For $X\subseteq (0,1)$, let $U_X$ be the intersection of all open sets $V$ such that $X\setminus V$ is meager. Let $\rho(X)=\mu(U_X)$. Intuitively, $\rho$ measures how often a set looks comeager.
Sadly, $\rho$ is pretty badly behaved:
It's not regular, since for $C$ closed we have $\rho(C)>0\iff C$ contains an interval and this prevents any closed subset of $(0,1)\setminus \mathbb{Q}$ from having positive $\rho$-value even though $\rho((0,1)\setminus \mathbb{Q})=1$.
It's not even countably additive on the open sets (contra a claim I made earlier - I had a stupid moment)! Let $(C_i)_{i\in\mathbb{N}}$ be a decreasing sequence of closed subsets of $(0,1)$ which are each finite unions of nontrivial closed intervals and have $$X:=\bigcap_{i\in\mathbb{N}}C_i$$ nowhere dense but non-null (e.g. take the standard approximation of a fat Cantor set). Now consider $X_i=(0,1)\setminus C_i$. $(X_i)_{i\in\mathbb{N}}$ is an increasing sequence of open sets and $\rho(X_i)<1-\mu(X)$ since $U_{X_i}=int(X_i)$ (this is where the "finite unions of closed intervals" bit comes in). But since $X$ is nowhere dense we have $\rho(\bigcup_{i\in\mathbb{N}}C_i)=1>sup\{\rho(C_i):i\in\mathbb{N}\}$.
- Note that this is really a consequence of the existence of comeager null sets.
Despite its poor manners, I'm still interested in $\rho$ for logic-y reasons. Unfortunately, I don't have much analysis background.

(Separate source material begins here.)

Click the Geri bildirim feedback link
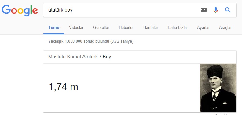 pos(223,114)
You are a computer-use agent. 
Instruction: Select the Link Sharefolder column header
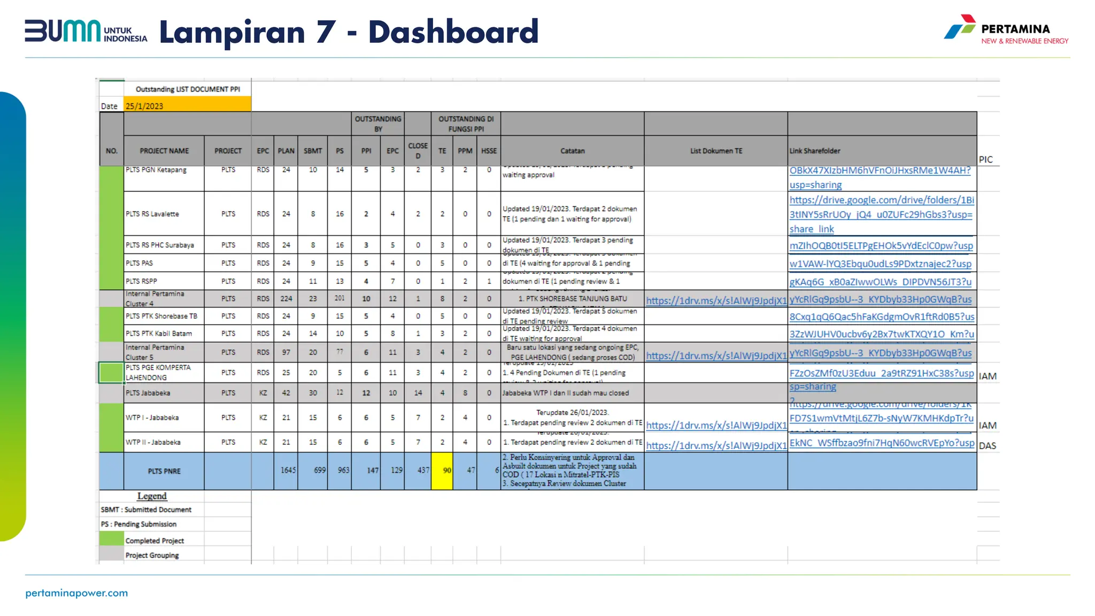pyautogui.click(x=815, y=151)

Before I reinvent the wheel I'd like to ask:
What is $\rho$ actually called, and what's a good source on it?
While its definition is natural enough at first glance, it's plausible to me that $\rho$ is so ugly that it's simply not studied; it's always hard to prove that kind of negative, but in the absence of a more positive answer I'll accept an answer that gives a good argument for $\rho$ being excessively terrible.